Чумного духа можно было задобрить. В некоторых преданиях из снопа выпадает крошечная девочка, похожая на куклу. Ее обнаруживает старушка, кормит и предлагает переночевать. Наутро девочка благодарит хозяйку и обещает, что ее дома не коснется грядущая эпидемия.
Мюлинги
Однажды поздно ночью возвращался старый крестьянин из таверны. Внезапно его окликнул маленький мальчик:
– Дедушка, дедушка, можно мне поесть?
Поначалу старик не обратил внимания на мальчугана, но тот оказался назойлив и никак не унимался. Разозлившись, крикнул крестьянин:
– Я тебя кормить не буду! Пусть тебя кормит тот, кто породил!
Услышав это, мальчик убежал, а старик спокойно продолжил свой путь. Однако дома его ждало ужасное зрелище: на кровати лежала его растерзанная дочь с окровавленной грудью. Понял тогда крестьянин: он сам виноват в смерти дочери, ведь на пути ему попался самый настоящий мюлинг, которому старик собственноручно позволил осуществить страшную месть.
Мюлинги – одни из самых жутких представителей шведской нечисти. По сути, это дети, убитые до крещения и потому не нашедшие успокоения в могиле[112]. В XVII–XIX веках мюлинги держали в страхе всю Швецию. Потом они забылись, пока о них не напомнила всемирно известная шведская писательница Астрид Линдгрен. В одной из ее книг мальчик Эмиль из Лённеберги, вылезая из трубы, пугает служанку, которая принимает его за мюлинга. Повесть Линдгрен в какой-то степени послужила толчком к исследованию феномена мюлингов.
Мюлинг – убитый младенец
Причины детоубийства
Долгое время в христианской Европе одним из доказательств жестоких нравов викингов служил обычай «выбрасывания» детей. В языческой Швеции новорожденных действительно иногда относили в лес. Однако их не убивали, а клали в защищенном месте, иногда оставляя рядом кусок мяса, чтобы те не умерли от голода. Так поступали в основном малообеспеченные семьи – в надежде, что пары побогаче подберут ребенка и позаботятся о нем.
Оставить ребенка могли не только бедняки. Одной из главных причин избавления от детей служили изъяны в их телосложении. В норвежском законе XIII века так и сказано: «Такого следует отнести в неосвященное место[113], где не будут ходить ни люди, ни звери, и положить сверху камни».
Были и другие причины. Например, женщина таким образом удаляла дитя, рожденное любовницей мужа. А иногда детей выдворяли из-за нехорошего сна, который расценивали как дурное предзнаменование.

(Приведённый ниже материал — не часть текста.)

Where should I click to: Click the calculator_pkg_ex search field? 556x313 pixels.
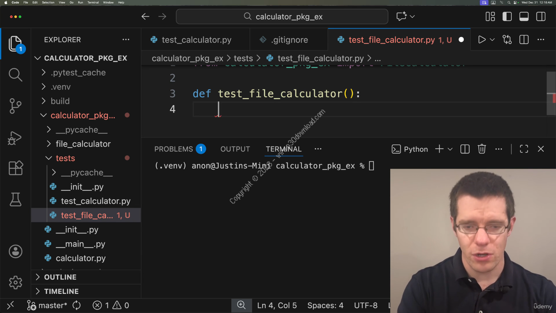[x=282, y=17]
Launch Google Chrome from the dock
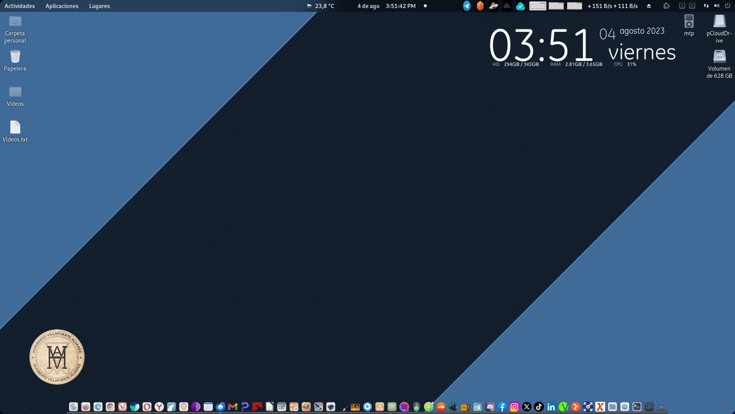Image resolution: width=735 pixels, height=414 pixels. click(110, 407)
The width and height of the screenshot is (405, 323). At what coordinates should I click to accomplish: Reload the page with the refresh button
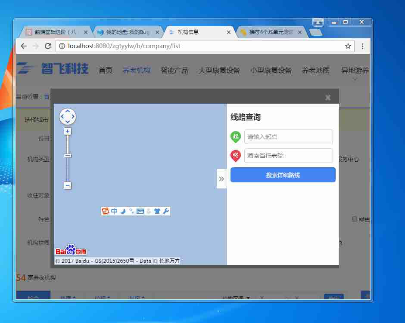tap(48, 46)
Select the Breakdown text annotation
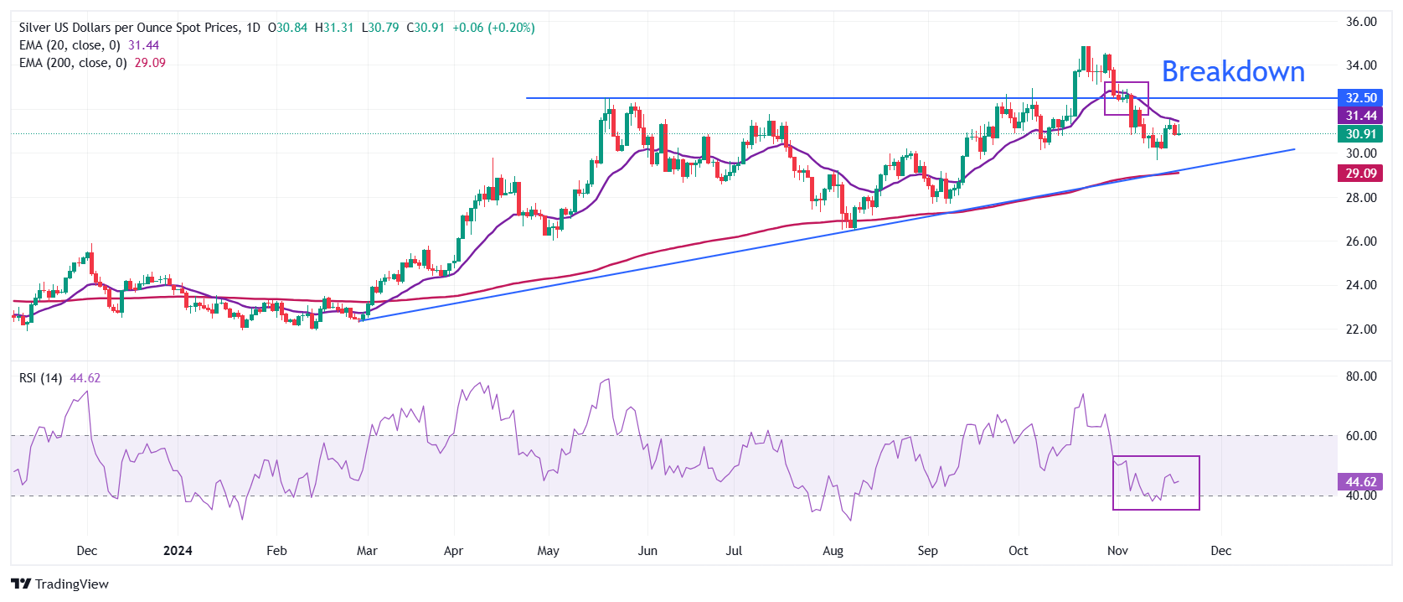Viewport: 1403px width, 602px height. tap(1232, 72)
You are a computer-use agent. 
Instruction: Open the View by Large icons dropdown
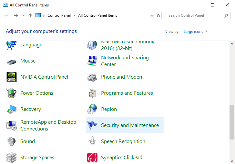(195, 32)
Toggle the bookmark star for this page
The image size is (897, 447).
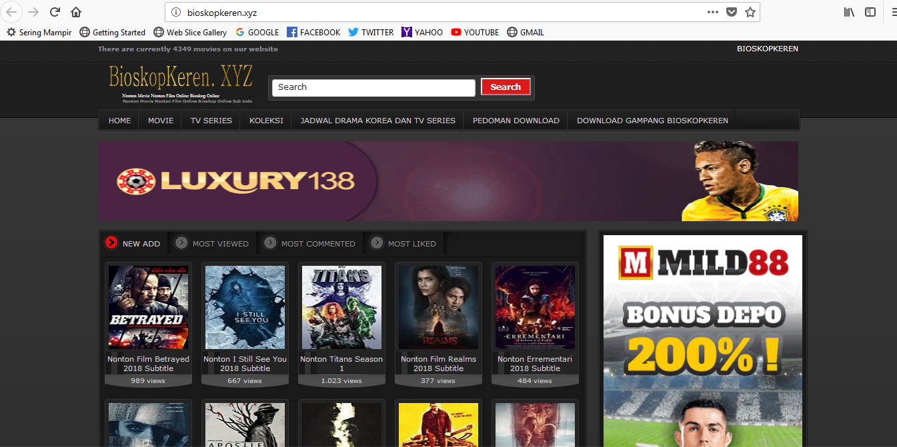click(750, 11)
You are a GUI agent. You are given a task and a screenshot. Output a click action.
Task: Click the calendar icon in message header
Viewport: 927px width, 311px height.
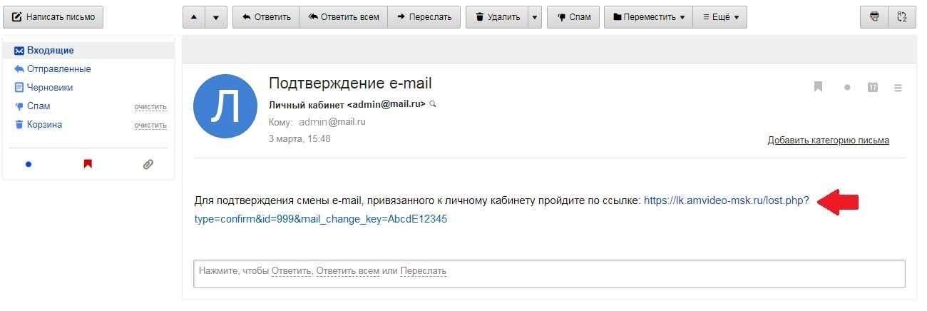tap(872, 87)
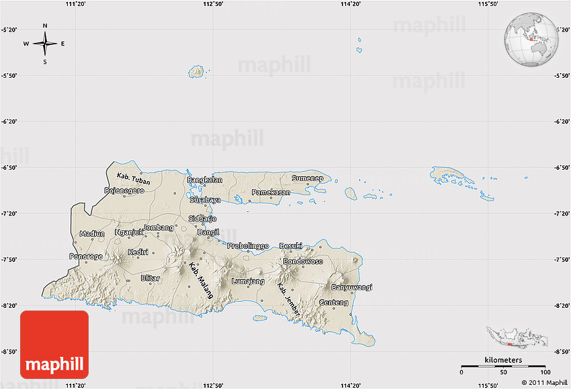Click the Madiun city label
Image resolution: width=571 pixels, height=389 pixels.
[x=92, y=233]
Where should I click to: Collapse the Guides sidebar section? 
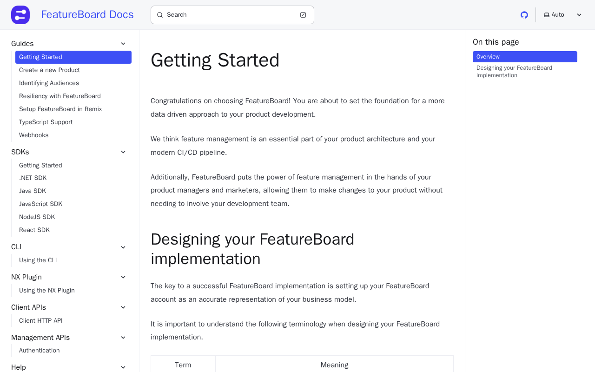[123, 44]
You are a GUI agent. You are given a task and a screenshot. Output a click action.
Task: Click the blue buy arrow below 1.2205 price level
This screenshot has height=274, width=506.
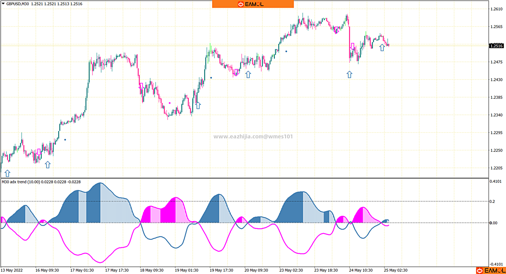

Такой сон упоминается в средневековой саге о Гуннлауге Змеином Языке. У одного из героев родилась девочка, которой в будущем пророчили небывалую красоту. Толкователи сна предупредили: придут к ней свататься два человека, которые в итоге сойдутся из-за нее в смертельной схватке и погибнут. Услышав о грядущих неприятностях, герой приказал жене выбросить девочку.
Христианская мораль, разумеется, не позволяла мириться с подобными обычаями, однако полностью искоренить их удалось далеко не сразу. Так, в Исландии при переходе к новой вере разрешалось сохранять две языческие традиции: употреблять в пищу конину и оставлять в лесу детей.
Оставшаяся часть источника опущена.